[INSTRUCTIONS FOR THE TASK]
Turn the items from the line containing "The height and width of the screenshot is (225, 609)." through the line containing "Action: (99, 137)" into a JSON list of strings, one string per line. Skip any blank lines.

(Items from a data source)
_ _ _ _ _ _ _

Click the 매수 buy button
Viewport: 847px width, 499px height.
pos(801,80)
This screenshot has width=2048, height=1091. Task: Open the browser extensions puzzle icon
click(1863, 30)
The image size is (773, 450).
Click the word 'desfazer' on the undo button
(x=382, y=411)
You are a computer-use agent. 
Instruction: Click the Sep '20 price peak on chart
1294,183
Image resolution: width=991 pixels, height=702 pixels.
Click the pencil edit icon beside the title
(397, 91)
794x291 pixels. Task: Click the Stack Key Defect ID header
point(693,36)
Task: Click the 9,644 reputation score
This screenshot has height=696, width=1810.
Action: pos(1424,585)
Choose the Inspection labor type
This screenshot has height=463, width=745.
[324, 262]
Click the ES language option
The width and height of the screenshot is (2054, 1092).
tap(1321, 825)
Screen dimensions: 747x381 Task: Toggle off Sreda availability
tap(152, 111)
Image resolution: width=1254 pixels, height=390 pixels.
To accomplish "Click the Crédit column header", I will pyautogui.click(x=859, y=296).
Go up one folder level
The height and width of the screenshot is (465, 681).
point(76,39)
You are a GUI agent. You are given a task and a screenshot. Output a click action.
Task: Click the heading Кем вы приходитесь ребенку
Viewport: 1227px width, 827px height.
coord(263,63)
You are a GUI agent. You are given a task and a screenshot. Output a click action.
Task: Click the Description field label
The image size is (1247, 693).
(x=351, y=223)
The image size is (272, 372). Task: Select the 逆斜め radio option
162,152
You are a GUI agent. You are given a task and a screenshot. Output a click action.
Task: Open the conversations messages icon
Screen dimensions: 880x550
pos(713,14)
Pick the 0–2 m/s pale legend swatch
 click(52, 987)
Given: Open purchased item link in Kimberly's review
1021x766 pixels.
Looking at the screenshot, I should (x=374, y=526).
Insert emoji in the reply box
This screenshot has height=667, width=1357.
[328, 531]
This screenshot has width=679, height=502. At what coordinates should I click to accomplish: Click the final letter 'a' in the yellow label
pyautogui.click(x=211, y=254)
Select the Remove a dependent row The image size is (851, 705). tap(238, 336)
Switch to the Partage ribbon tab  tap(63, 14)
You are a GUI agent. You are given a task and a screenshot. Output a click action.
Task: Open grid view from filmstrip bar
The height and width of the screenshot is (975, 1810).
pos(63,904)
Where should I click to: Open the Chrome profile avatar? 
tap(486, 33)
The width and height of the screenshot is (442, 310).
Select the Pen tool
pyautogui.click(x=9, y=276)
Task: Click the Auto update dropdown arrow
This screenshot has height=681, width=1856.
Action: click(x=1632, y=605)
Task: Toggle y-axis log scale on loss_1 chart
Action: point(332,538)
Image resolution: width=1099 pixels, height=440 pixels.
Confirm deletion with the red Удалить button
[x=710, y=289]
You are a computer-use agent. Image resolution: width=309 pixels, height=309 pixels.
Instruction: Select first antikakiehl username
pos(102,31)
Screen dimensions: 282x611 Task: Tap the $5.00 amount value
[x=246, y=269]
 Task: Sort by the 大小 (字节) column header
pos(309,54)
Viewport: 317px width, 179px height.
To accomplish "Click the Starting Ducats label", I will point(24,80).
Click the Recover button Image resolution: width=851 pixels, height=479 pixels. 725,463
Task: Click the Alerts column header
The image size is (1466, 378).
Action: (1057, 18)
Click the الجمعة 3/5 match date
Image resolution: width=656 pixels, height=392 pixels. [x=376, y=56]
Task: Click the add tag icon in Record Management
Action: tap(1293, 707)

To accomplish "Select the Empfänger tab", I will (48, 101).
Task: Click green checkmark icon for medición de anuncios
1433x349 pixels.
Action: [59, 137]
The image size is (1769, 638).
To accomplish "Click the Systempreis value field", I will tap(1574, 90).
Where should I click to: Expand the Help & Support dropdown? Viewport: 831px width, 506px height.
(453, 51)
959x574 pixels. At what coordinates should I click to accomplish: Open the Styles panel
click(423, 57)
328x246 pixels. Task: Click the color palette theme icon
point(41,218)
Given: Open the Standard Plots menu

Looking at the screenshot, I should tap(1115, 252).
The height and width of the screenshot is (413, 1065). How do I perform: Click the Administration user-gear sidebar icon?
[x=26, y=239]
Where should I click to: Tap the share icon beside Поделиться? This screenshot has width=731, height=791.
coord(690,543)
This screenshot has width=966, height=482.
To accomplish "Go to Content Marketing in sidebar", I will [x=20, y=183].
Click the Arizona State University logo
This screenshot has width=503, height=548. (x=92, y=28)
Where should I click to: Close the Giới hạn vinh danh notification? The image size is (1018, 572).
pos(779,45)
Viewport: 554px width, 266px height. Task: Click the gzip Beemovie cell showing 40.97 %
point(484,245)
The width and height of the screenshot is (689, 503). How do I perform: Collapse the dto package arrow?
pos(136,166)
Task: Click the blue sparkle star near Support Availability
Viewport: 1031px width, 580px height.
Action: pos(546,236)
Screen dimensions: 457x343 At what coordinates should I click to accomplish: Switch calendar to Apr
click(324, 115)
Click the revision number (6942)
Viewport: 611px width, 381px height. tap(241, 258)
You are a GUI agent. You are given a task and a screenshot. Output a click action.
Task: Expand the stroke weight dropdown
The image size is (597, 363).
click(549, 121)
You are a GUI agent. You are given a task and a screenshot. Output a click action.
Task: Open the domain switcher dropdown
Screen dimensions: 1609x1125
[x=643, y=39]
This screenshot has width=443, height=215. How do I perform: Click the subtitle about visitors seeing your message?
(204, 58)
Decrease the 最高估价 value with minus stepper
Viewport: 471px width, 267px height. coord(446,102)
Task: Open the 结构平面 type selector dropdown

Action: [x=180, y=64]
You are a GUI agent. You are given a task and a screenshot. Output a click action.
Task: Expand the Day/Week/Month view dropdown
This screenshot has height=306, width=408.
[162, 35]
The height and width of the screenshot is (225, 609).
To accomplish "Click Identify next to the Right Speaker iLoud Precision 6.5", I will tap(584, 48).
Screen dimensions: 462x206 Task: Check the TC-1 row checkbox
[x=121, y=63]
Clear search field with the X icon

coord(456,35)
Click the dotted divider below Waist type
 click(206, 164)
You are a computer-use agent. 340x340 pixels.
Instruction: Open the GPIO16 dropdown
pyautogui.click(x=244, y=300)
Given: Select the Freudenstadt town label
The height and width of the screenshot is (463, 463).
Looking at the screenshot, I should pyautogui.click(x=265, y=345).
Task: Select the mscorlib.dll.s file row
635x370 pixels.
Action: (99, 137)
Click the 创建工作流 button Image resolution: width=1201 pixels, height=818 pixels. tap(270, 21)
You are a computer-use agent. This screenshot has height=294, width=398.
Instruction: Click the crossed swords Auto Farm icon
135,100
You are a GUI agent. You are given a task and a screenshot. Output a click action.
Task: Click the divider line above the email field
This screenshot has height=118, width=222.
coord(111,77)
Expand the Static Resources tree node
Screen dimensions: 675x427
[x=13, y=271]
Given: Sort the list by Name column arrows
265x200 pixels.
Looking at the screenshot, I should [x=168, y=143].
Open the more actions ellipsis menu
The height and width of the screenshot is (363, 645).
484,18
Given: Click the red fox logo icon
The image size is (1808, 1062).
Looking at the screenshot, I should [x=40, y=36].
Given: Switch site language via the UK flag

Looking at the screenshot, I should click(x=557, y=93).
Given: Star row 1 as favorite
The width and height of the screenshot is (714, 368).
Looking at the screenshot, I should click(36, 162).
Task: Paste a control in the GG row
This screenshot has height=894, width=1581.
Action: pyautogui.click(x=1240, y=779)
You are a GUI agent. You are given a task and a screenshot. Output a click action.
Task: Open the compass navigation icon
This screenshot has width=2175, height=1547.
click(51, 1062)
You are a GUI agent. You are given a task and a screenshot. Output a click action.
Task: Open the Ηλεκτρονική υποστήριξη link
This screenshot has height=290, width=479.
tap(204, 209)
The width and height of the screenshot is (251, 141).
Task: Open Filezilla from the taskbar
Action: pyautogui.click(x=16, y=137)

_ _ _ _ _ _ _

[TASK SOLUTION]
[
  "The height and width of the screenshot is (225, 609).",
  "To accomplish \"Click Identify next to the Right Speaker iLoud Precision 6.5\", I will tap(584, 48).",
  "Screen dimensions: 462x206 Task: Check the TC-1 row checkbox",
  "[x=121, y=63]",
  "Clear search field with the X icon",
  "coord(456,35)",
  "Click the dotted divider below Waist type",
  " click(206, 164)",
  "You are a computer-use agent. 340x340 pixels.",
  "Instruction: Open the GPIO16 dropdown",
  "pyautogui.click(x=244, y=300)",
  "Given: Select the Freudenstadt town label",
  "The height and width of the screenshot is (463, 463).",
  "Looking at the screenshot, I should pyautogui.click(x=265, y=345).",
  "Task: Select the mscorlib.dll.s file row",
  "635x370 pixels.",
  "Action: (99, 137)"
]